The protozoa are a very diverse group of unicellular organisms lacking in photosynthetic abilities. Most of them show no resemblance to algae, but some of the simpler species are obviously related to algae which have lost their photosynthetic apparatus. This loss would restrict the range of environments available to the species, and cause a series of evolutionary changes leading eventually to protozoans whose algal origins have become unrecognisable.

A number of classes of protozoans can be distinguished, and there are a number of species which parasitise man. Many of these are carried by insect vectors, causing diseases such as malaria and sleeping sickness (trypanosomiasis), and are beyond the scope of this book. Several species are water-borne or may be found on uncooked food contaminated by sewage, and when ingested can cause diseases such as amoebic dysentery. Many of these are tropical or sub -tropical, but one water-borne organism causing problems in the UK is a member of the genus Giardia.


2.3 Fungi

The fungi are also a non-photosynthetic group, the majority being highly specialised and well adapted to soil which is their main habitat. A few very primitive aquatic species, which are motile, show some resemblance to flagellated protozoans. Figure 1.3 shows a diagrammatic representation of a typical fungus.

Most fungi consist of a mycelium which is a highly branched series of tubes containing multiple nuclei. Individual branches are referred to as hyphae.

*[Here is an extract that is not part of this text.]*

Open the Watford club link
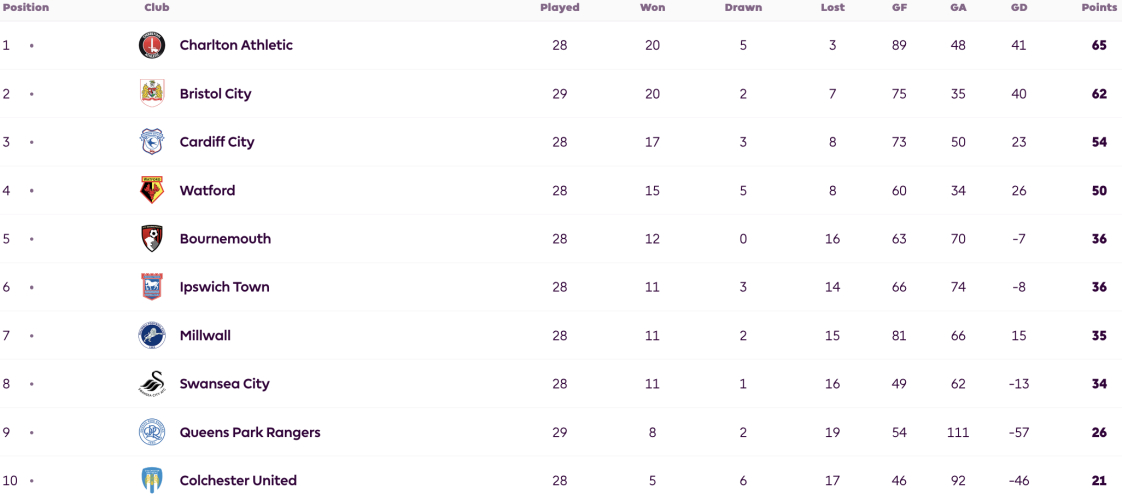The height and width of the screenshot is (500, 1122). click(x=208, y=190)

Asexual reproduction usually occurs by means of spores pinched off at the tip of the hypha.

The cell wall is composed mainly of a polymer of N-acetylglucosamine known as chitin, although there may also be limited amounts of cellulose present.

The fungi are generally sub-divided into four groups based on the structure of their sexual stages, although there is some controversy over the number. These are the Phycomycetes, Ascomycetes, Basidiomycetes, and Deuteromycetes (Fungi Imperfecti).

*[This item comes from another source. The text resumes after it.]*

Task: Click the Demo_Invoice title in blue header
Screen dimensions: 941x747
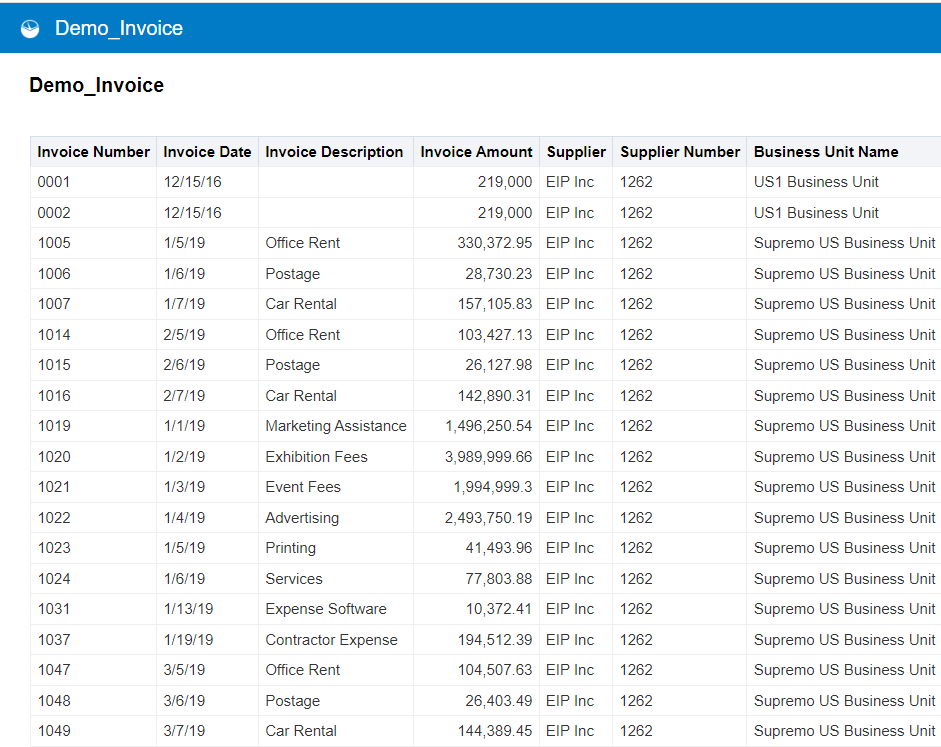Action: pos(119,28)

The Phycomycetes are the simplest group, although considerable differences can be found within them depending on whether the species being studied is aquatic or terrestrial. They have two common features which distinguish them from other fungi. The first is the asexual spores which are always endogenous, i.e. they are formed inside a saclike structure, whereas in other groups the asexual spores are exogenous or formed externally on the tips of the hyphae. Secondly the mycelium in the Phycomycetes has no cross walls (septa), whereas all other groups have cross walls. Phycomycetes commonly found in spoilage situations include species from the genera Mucor and Rhizopus.

Fungi with septa and external (exogenous) asexual spores are divided into Ascomycetes and Basidiomycetes on the basis of the development of their sexual spores. The structures involved, which are morphologically very different, are known as the asci (singular ascus) or basidia (basidium). Numerous fungi from the Ascomycetes are found in spoilage situations, where they may act either by toxin production or cause chemical damage leading to physical deterioration. Species from the genera Pénicillium, Aspergillus, and Fusarium are very common in these situations.

It is obviously impossible to classify any fungus whose sexual stage is unknown, and these species are placed in the Fungi Imperfecti. This is essentially a holding group, and as the sexual stage of an organism is discovered it is transferred to one of the other groups, usually the Ascomycetes or Basidiomycetes. This can cause problems with organisms being found under two generic names, one relating to the perfect or sexual stage, and the other relating to the imperfect or asexual stage.

The basic structure amongst the Ascomycetes, Basidiomycetes and Fungi Imperfecti is the mycelium. There are, however, a number of fungi which have lost the mycelial growth characteristic and become unicellular. These unicellular fungi are known as yeasts. Typically, yeasts are oval cells which multiply by budding or fission. In yeasts that divide by budding, the parent cell forms a bud which enlarges until it is almost as big as the parent, nuclear division takes place and a cross wall is formed producing two cells (see Figure 1.4). Division by fission occurs when a cell grows, then lays down a cross wall to produce two equal sized cells (see Figure 1.5).